Aktorka przyznała, że na etapie castingów nikt nie miał pojęcia o fabule. Nicola Coughlan nawet nie zdawała sobie sprawy, że za serią książek "Bridgertonowie" stoi tak duży fandom. Postanowiła się zalogować na jednym z forów internetowych i dostawała masę pytań o spojlery. Wtedy dowiedziała się, że jej postać nie jest po prostu Penelope, a jej prawdziwe imię to Lady Whistledown. Internauci dopytywali kiedy ten fakt zostanie ujawniony.
Przekonałam się w dziwny sposób, ponieważ podczas castingów wiedzieliśmy bardzo niewiele o serialu, dopiero po obsadzeniu na internetowym forum fanów, dowiedziałam się, że jest tak ogromny fandom stojący za tymi książkami. To było tak, jakby ten cały inny świat się otworzył, ale oni ciągle pytali, kiedy Penelope zostaje ujawniona jako Lady Whistledown... nie wiedziałam, o co chodzi - mówi Nicola Coughlan.

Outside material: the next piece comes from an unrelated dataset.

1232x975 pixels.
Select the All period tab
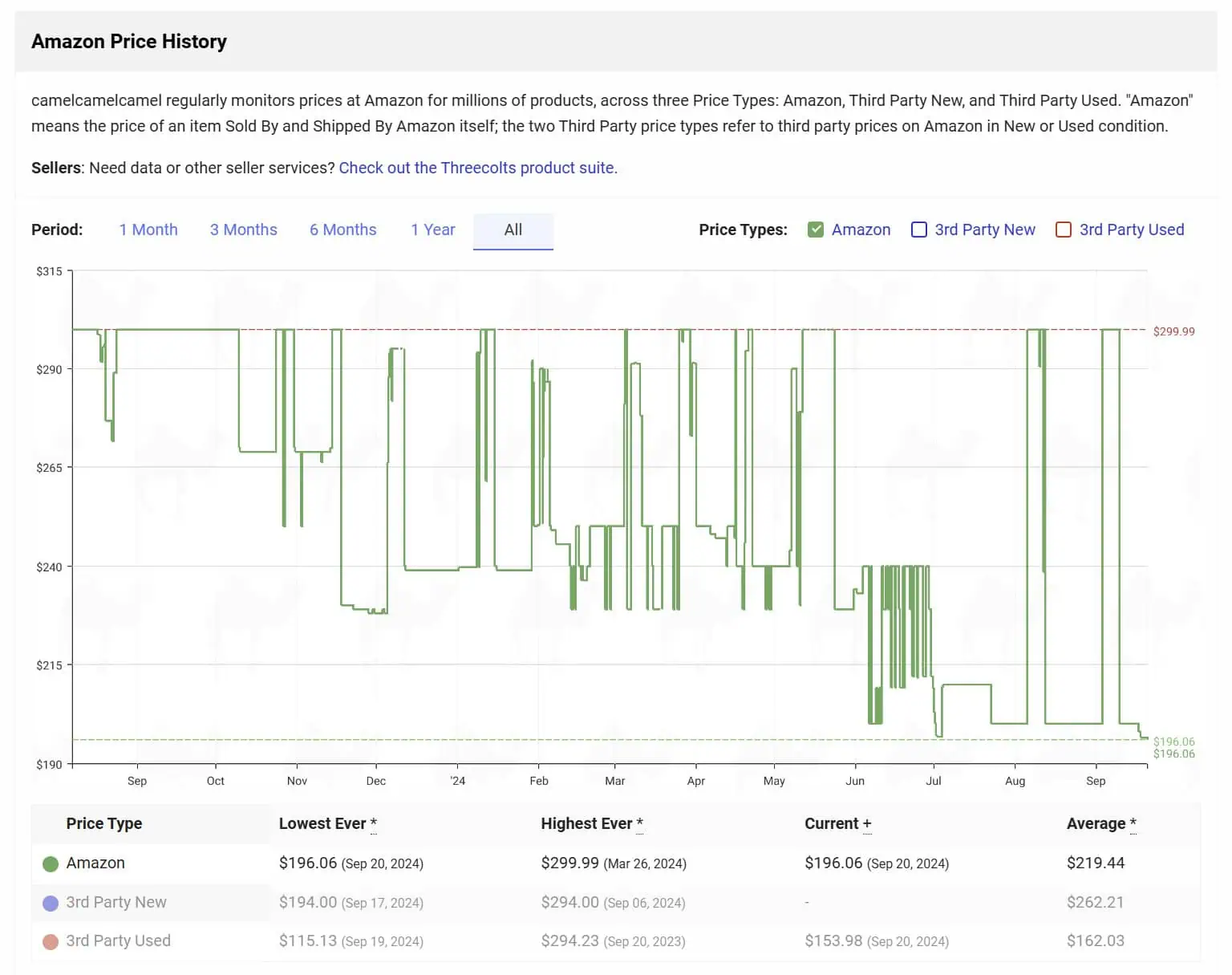click(x=513, y=230)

Nicola Coughlan nie chciałaby spojlerować serialu. Zdradziła jedynie, że produkcja chciała nieco urozmaicić fabułę i zmienili pewne fakty. Z początku wszystko miało wyglądać tak, jakby była Cressida Cowper znaną publicystką. Na planie chciała się podzielić swoją wiedzą z kolegami, jednak część z nich miała za sobą lekturę i wiedzieli o tożsamości Lady Whistledown. Aktorka stwierdziła, że w przeciwieństwie do swojej postaci nie potrafi utrzymać sekretów w tajemnicy.
Netflix opublikował pierwsze zdjęcia z planu drugiego sezonu "Bridgertonowie". W nowej odsłonie czeka nas romans między Anthonym a Ashley. Para będzie się dużo sprzeczać, ale w ich związku nie zabraknie namiętności. Dziewczyna będzie pierwszą osobą, która przeciwstawi się bohaterowi, a on nie będzie wiedział jak sobie z tym poradzić.